Supplied passage:
Girlfriend blew off sleeping boyfriend’s hand with dynamite after apartment fight

Keyonna Waddell faces up to 25 years in prison after prosecutors said the blast cost her boyfriend his hand.

RIVERHEAD, N.Y. — A Suffolk County jury convicted a Deer Park woman after prosecutors said she threw an explosive device into her boyfriend’s bedroom while he slept, causing a blast that severed his hand.

A verdict returned April 24 moved the case against Keyonna Waddell, 35, from trial to sentencing. Jurors found her guilty of assault in the first degree and criminal possession of a weapon in the first degree. The charges came from a March 22, 2024, attack inside the victim’s apartment. Prosecutors said the case showed how an argument became an explosive assault that left the man permanently maimed. Waddell faces up to 25 years in prison when she returns to court May 27.

Material provided:
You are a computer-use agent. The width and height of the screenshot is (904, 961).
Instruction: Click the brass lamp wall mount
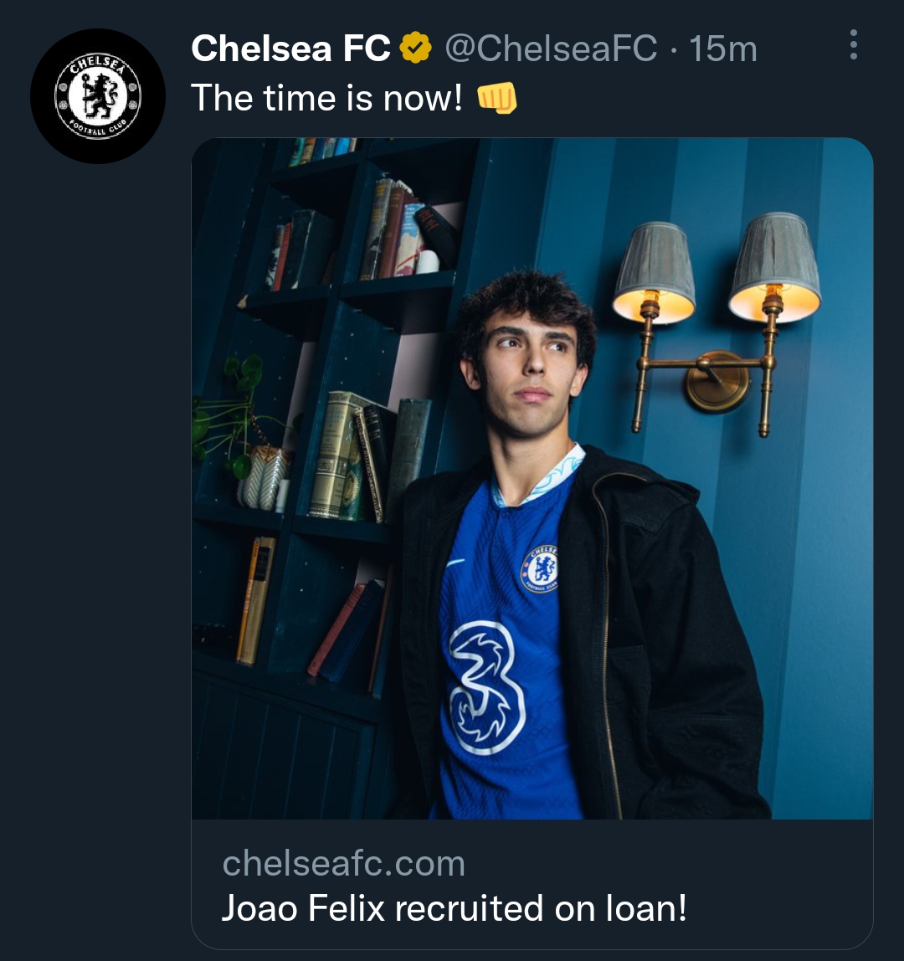coord(717,381)
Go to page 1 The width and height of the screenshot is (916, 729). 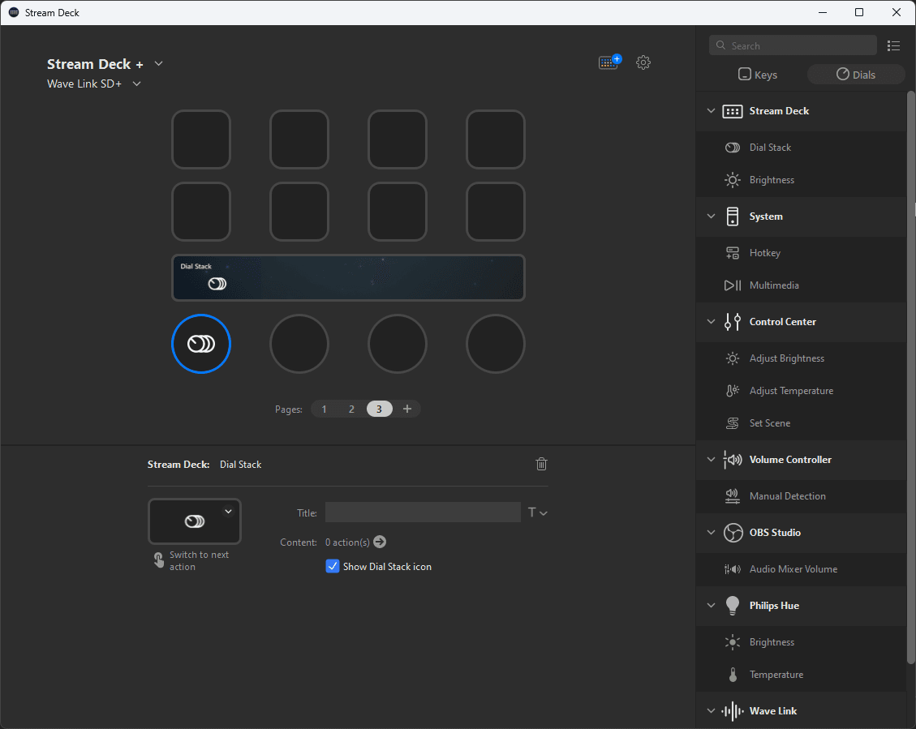click(325, 409)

What you will do: List every calendar date that appears in the article above about the dynamite attack.

Exercise response:
April 24
March 22, 2024
May 27